This guest post is written by my dear aunt who lives in Pennsylvania with her 6 kiddos. It has put into words the things that I could not find words for these last three days, the real ache of a sweet sister diagnosed with diabetes. So thank you so much for this in a time of need.
Humanity
I have been feeling so human lately.
Insufficient, without hand to sway the circumstances,
without ability to hold back the hurt, without power to effect a change in a
heart.
Human.
And that humanness has lodged like a fist near my
heart.
There is so much brokenness here. I can do so little.
Brokenness, in the body of my niece, who has gone from
sturdy to thin and who doesn’t want to eat.
Now we know why. It doesn’t
matter if diabetes doesn’t come wrapped in the same dark shadow as cancer. It has its own far reaching fingers. The needle hitting home. Once.
Twice. Four times a day. My sister-in-law, looking at the long miles
to go, with insulin and carb ratios chanting a weary cadence in the background.
Brokenness, in the mind of my friend, who is clinging to the
things here, the stuff of life that you can physically grab on to. She is looking for peace, and security, and
safety, and doesn’t know how to open her hand and touch Him.

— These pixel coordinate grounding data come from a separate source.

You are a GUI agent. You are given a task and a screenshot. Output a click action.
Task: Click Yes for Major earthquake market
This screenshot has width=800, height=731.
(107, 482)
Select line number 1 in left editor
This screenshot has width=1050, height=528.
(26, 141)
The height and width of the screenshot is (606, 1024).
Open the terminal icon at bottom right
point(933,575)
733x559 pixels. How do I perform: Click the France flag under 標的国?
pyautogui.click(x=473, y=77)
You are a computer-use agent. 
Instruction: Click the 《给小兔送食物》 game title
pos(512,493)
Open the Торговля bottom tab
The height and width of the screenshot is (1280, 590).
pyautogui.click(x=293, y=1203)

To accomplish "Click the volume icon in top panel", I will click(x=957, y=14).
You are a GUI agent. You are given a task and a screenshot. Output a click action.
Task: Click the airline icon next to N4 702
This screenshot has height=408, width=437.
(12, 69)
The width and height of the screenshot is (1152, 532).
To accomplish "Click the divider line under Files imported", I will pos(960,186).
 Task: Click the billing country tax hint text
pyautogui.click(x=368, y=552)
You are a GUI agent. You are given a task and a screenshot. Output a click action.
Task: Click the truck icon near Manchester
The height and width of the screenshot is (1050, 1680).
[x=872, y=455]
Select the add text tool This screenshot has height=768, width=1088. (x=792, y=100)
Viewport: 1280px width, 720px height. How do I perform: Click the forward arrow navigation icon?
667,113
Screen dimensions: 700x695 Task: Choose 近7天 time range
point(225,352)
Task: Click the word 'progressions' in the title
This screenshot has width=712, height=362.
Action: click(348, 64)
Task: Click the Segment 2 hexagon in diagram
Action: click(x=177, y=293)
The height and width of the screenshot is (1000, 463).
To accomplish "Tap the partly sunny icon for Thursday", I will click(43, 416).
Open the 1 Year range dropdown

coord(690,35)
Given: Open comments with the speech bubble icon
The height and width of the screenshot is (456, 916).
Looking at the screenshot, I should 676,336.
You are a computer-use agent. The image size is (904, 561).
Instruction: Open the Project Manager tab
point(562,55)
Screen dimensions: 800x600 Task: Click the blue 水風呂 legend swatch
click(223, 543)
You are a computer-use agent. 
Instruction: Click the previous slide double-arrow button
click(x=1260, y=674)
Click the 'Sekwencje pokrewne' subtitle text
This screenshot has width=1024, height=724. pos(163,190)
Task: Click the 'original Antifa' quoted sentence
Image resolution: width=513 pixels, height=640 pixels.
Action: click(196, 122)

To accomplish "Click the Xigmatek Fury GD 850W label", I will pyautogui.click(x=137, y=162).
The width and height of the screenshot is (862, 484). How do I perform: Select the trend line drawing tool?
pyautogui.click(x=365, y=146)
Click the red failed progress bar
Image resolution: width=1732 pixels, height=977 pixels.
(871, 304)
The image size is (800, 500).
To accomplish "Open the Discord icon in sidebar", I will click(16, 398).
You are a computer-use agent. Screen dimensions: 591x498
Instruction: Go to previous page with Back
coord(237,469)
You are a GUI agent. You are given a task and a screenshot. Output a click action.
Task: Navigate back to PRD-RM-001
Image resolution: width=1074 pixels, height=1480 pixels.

She clutches tightly whatever of life she can
find.
Brokenness, in the life of my cousin’s daughter. Slave to seizures for years upon years. My cousin, as she cares for her daughter, is
slave to the havoc those seizures bring.
I am human. If I
wasn’t, I’d fix this.
And then the swift slap in the face. There is Someone who isn’t human--who can fix this. And He hasn’t.
A hard breath on this one.
If I could, I would. He could, and He doesn’t.
Why?
Oh, heart cry to God, “Why
wouldn’t You?”
“I have promised to do best.”
“Then, Lord, God! Do what you promised!
“I am.”
An easing of the choking fist. The same humanity that prevents me from
changing the landscape of the lives around me, prevents me from seeing what He
sees.
You know the feeling when you’re trying to explain something
tricky to your six year old? Maybe how a
piece of equipment works, or some complicated story line? You explain and explain, and suddenly his
little face lights up and he says, “Ohhh! That’s how it works!” I know, that if I could see what He is doing,
I would have that same response, that immediate, “Got it!”
That lightbulb reaction of sudden clarity is probably not
going to come while I am here.
God knows this. He
knows the barren landscape of walking, not knowing, not understanding, hunched
against life’s winds. And so, to ease
the walking, to give light for our feet, He gave us faith.
Faith is the assurance that the lightbulb moment will
come. Faith gives us rest that our
humanity is not where the answer is; our inability is not our undoing; our
powerlessness is not a thing of terror.
Faith says He is God and I am not, and it will be okay.